::: Records supplied

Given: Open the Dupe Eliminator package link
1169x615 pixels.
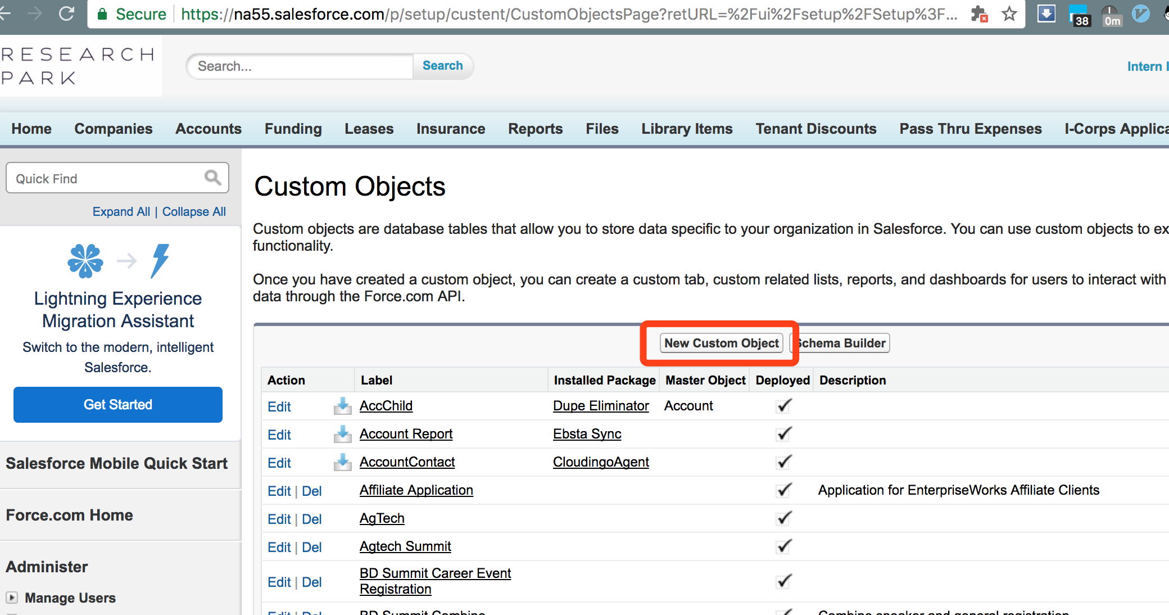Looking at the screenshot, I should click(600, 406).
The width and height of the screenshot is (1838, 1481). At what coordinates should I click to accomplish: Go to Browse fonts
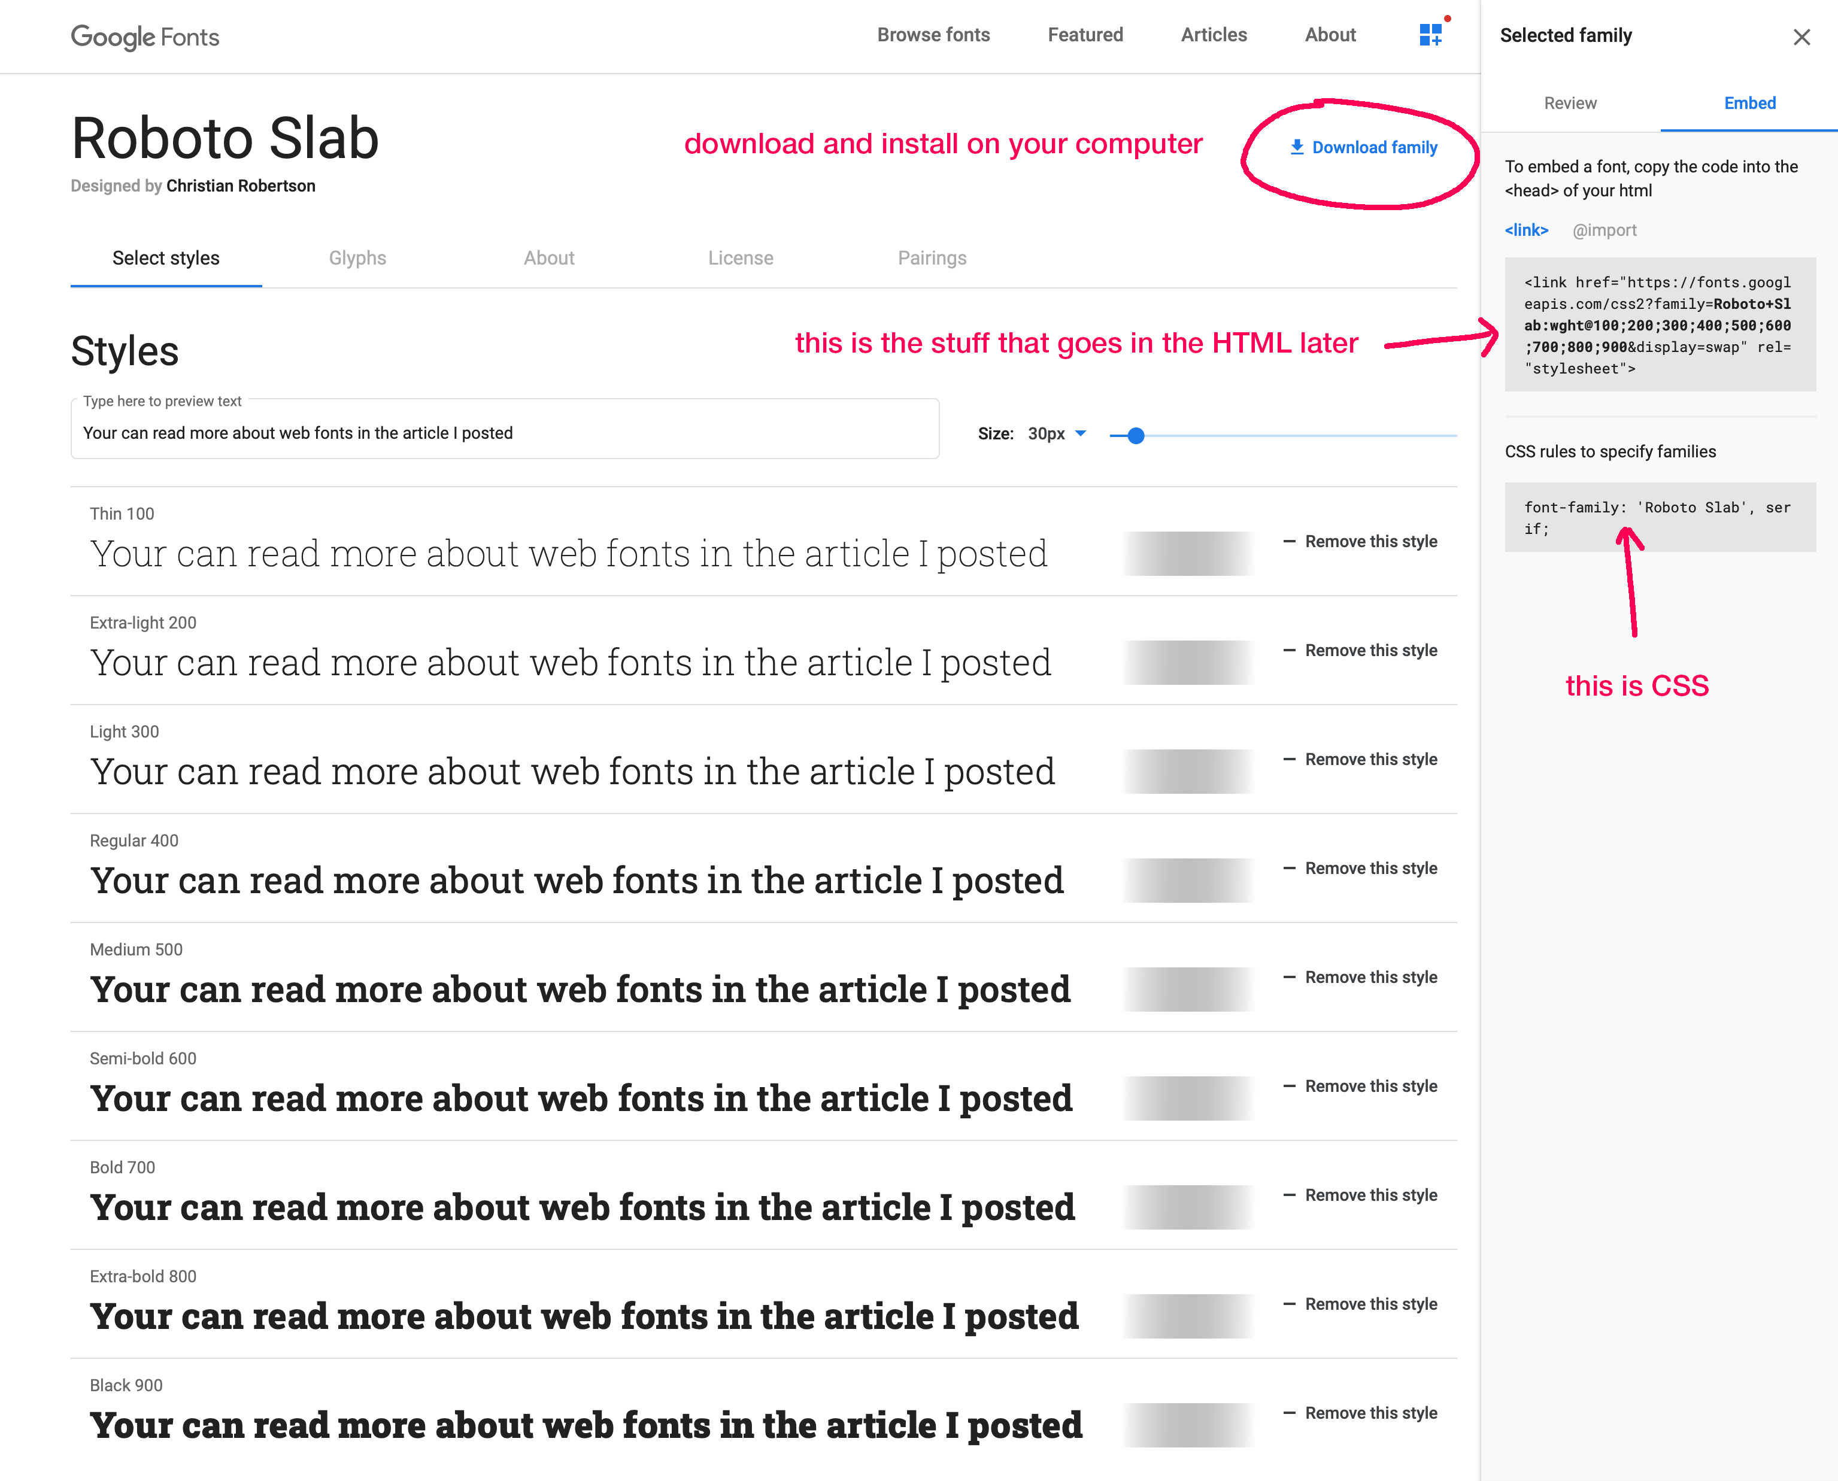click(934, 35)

::::::

● **What you should do**
Could you retype every record above exactly, leaving the pictures out?

● **Reply**
Given: Open the Dupe Eliminator package link
1169x615 pixels.
Looking at the screenshot, I should click(600, 406).
The width and height of the screenshot is (1838, 1481). At what coordinates should I click to accomplish: Go to Browse fonts
click(934, 35)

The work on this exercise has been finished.